Changing my major and challenging myself

I am changing my major. Maybe psychology, maybe music. I find myself wanting to live a fulfilling life and I fear I will be on my deathbed regretting my current decisions. I long to be a performer and I want to create emotional music that allows people to feel alive listening to it. I want to explore being human thought an auditory sense.

I have terrible performance anxiety. The idea of playing music and singing infant of people seems fun to me. But actually doing it makes me want to melt and die. Previously, whenever I preformed for my class on stage I would sing a line and walk off. The feeling of eyes on me is uncomfortable and unavoidable. Which is weird because I desire to be seen and I want people to see me preform.

I was talking to one of my professors that have shared that he has experienced strong anxiety at my age. He shared with me some advice, I need to challenge myself to overcome this anxiety by exposure. He also gave me good hiking spots near campus so I am able to hike.

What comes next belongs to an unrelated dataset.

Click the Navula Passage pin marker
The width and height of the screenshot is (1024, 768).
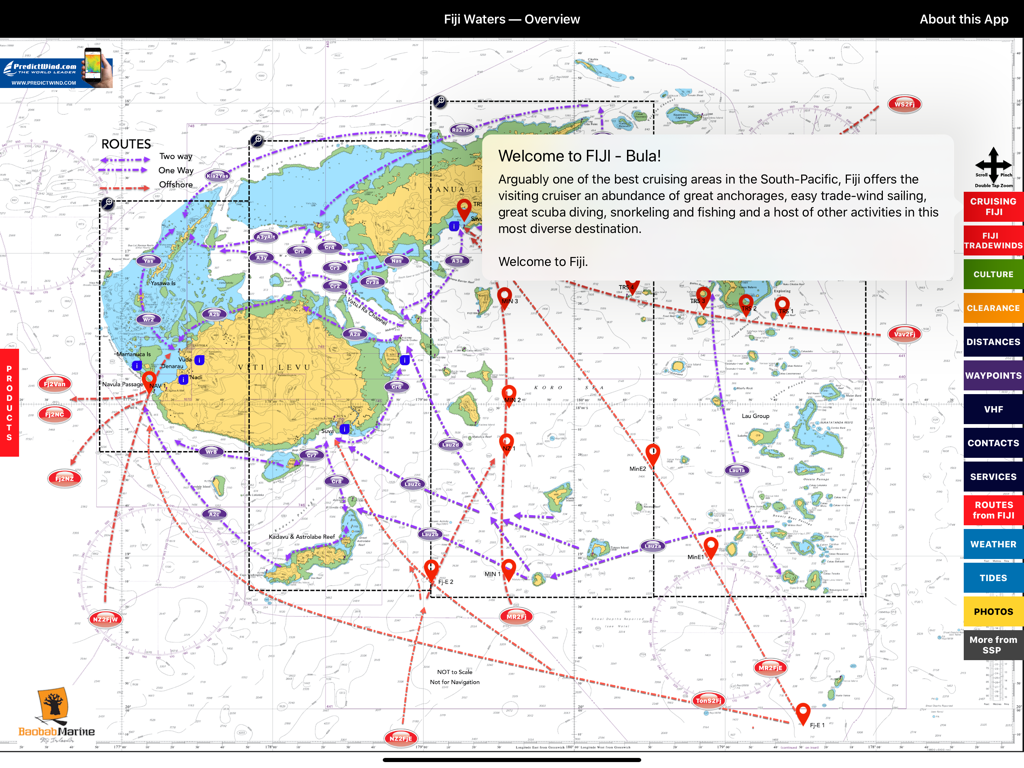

I have had this desire to hike recently. I find myself longing for the outside and traveling the world. I find myself becoming more existential as the days go on. I need to find meaning and fulfillment in life. I think if I never gave being a musical artist a true chance I'd regret it. I'd long for it for the rest of my life. Even if it's not for me, even if my music sucks, even if people think my lyrics are corny, I long for it. I desire to create and for people to hear it. 

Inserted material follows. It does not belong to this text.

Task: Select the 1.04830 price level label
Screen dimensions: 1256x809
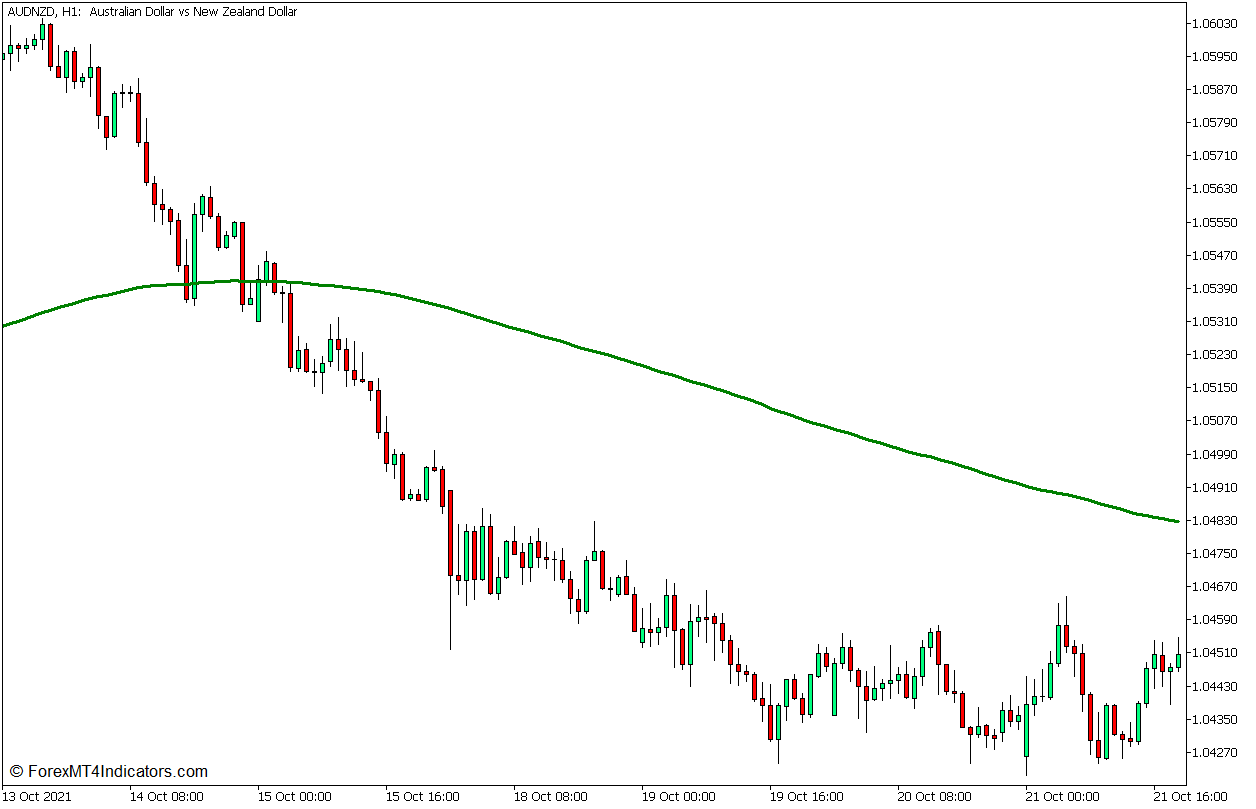Action: tap(1215, 520)
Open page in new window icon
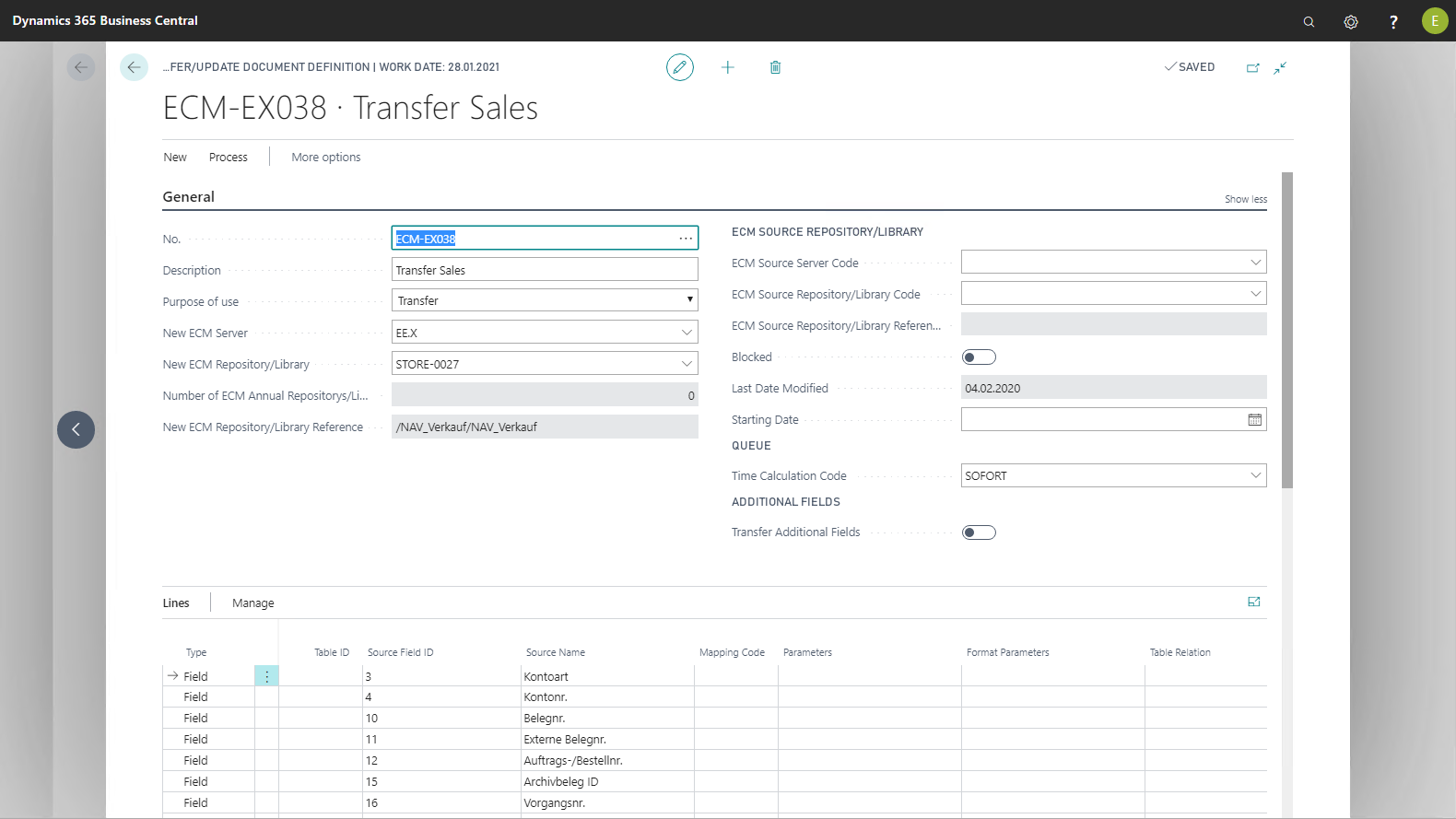This screenshot has height=819, width=1456. click(1252, 67)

To long for something, to be moved by desire and feel so deeply. That's all apart of being human, those are aspects I haven't truly understood until now. I spent most of my life miserable and apathetic. Trying to be vulnerable and be in touch with my emotions physically hurts. I have felt so deeply that it's almost impossible to express so I ignore it. I don't want to do that anymore. 

I feel deeply, and these overwhelming emotions are what humans feel. It is to be human. I want to explore that all through my music.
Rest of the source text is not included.